Start of Block
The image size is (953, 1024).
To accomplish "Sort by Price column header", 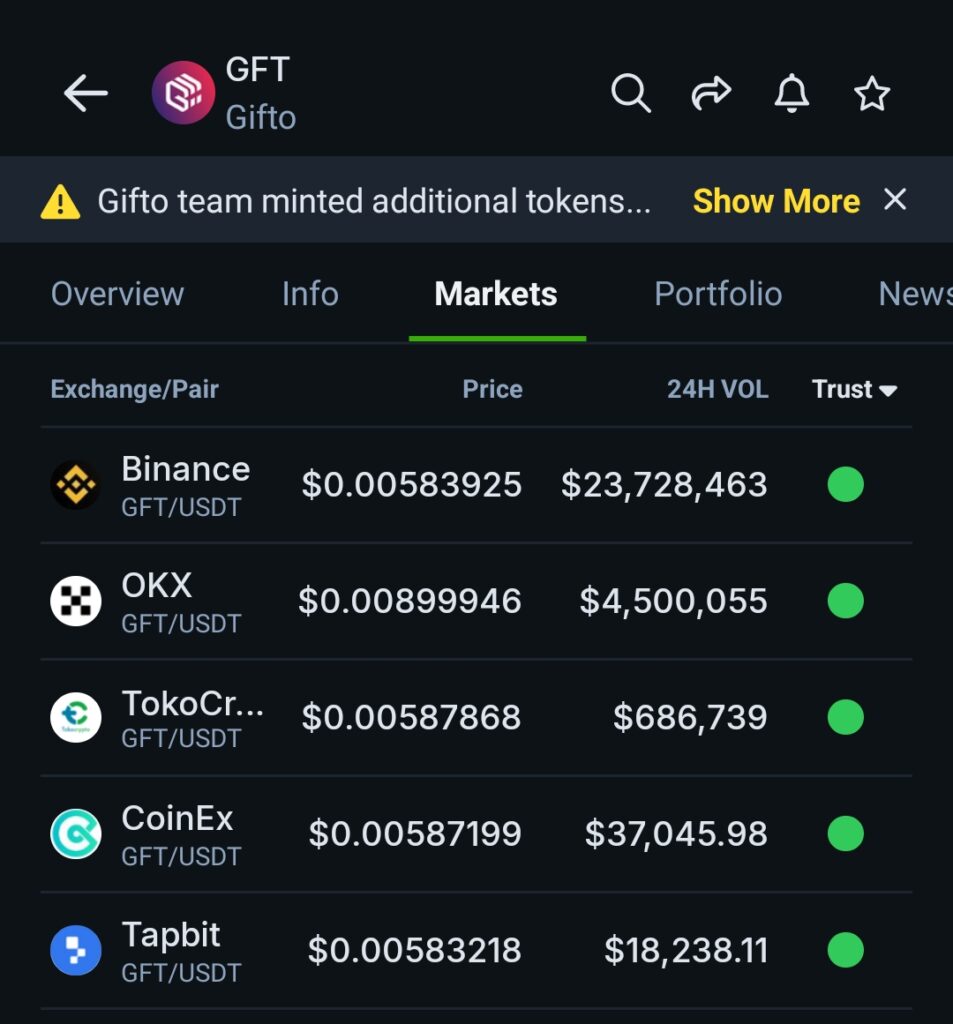I will pyautogui.click(x=493, y=389).
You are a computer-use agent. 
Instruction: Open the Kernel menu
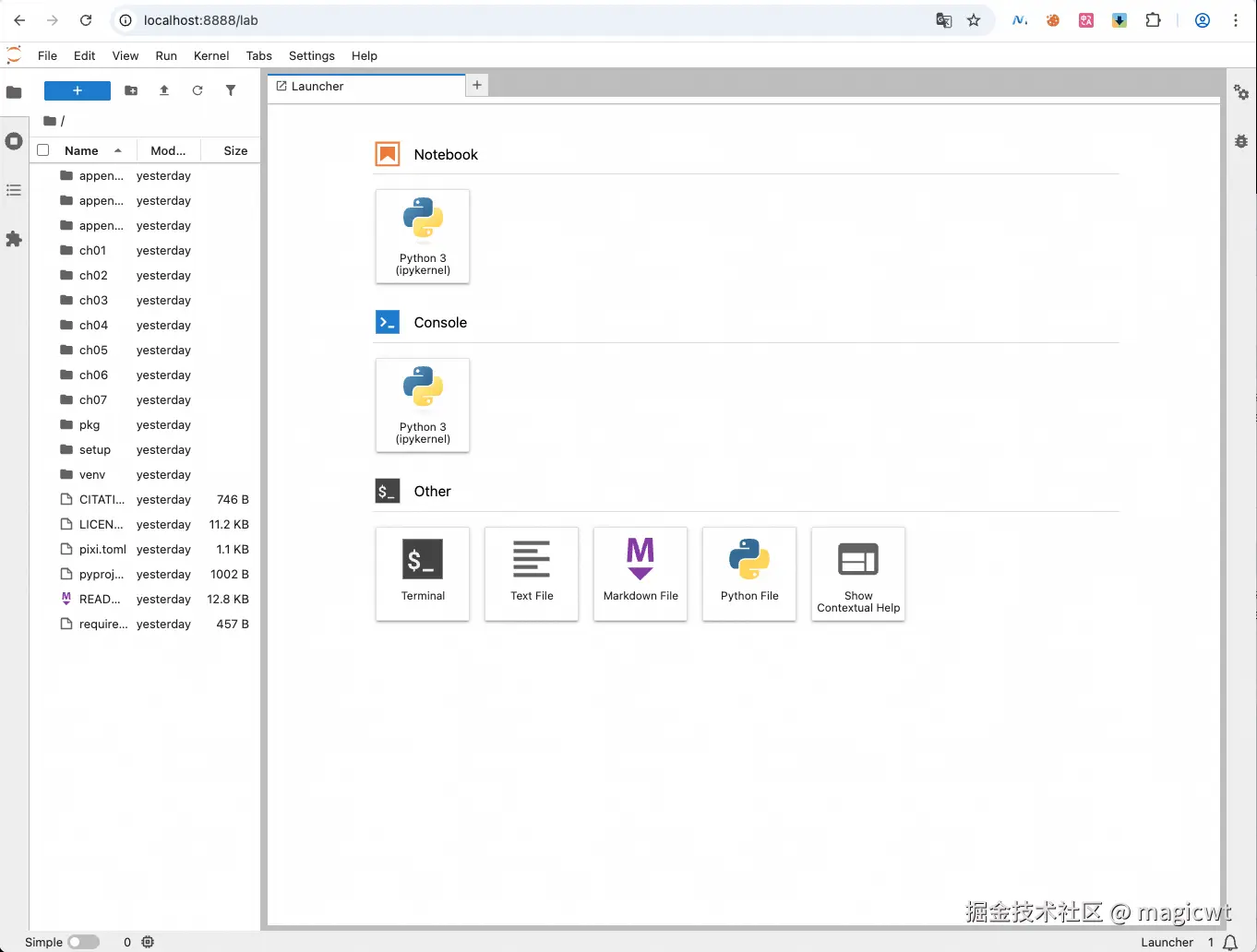(210, 55)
End of Block
- Aim of the task: I would like the lines from the one with "You are a computer-use agent." through the last line of the data above retyped exactly, with pictures left out, please.

- Response:
You are a computer-use agent. 
Instruction: Open the Kernel menu
(210, 55)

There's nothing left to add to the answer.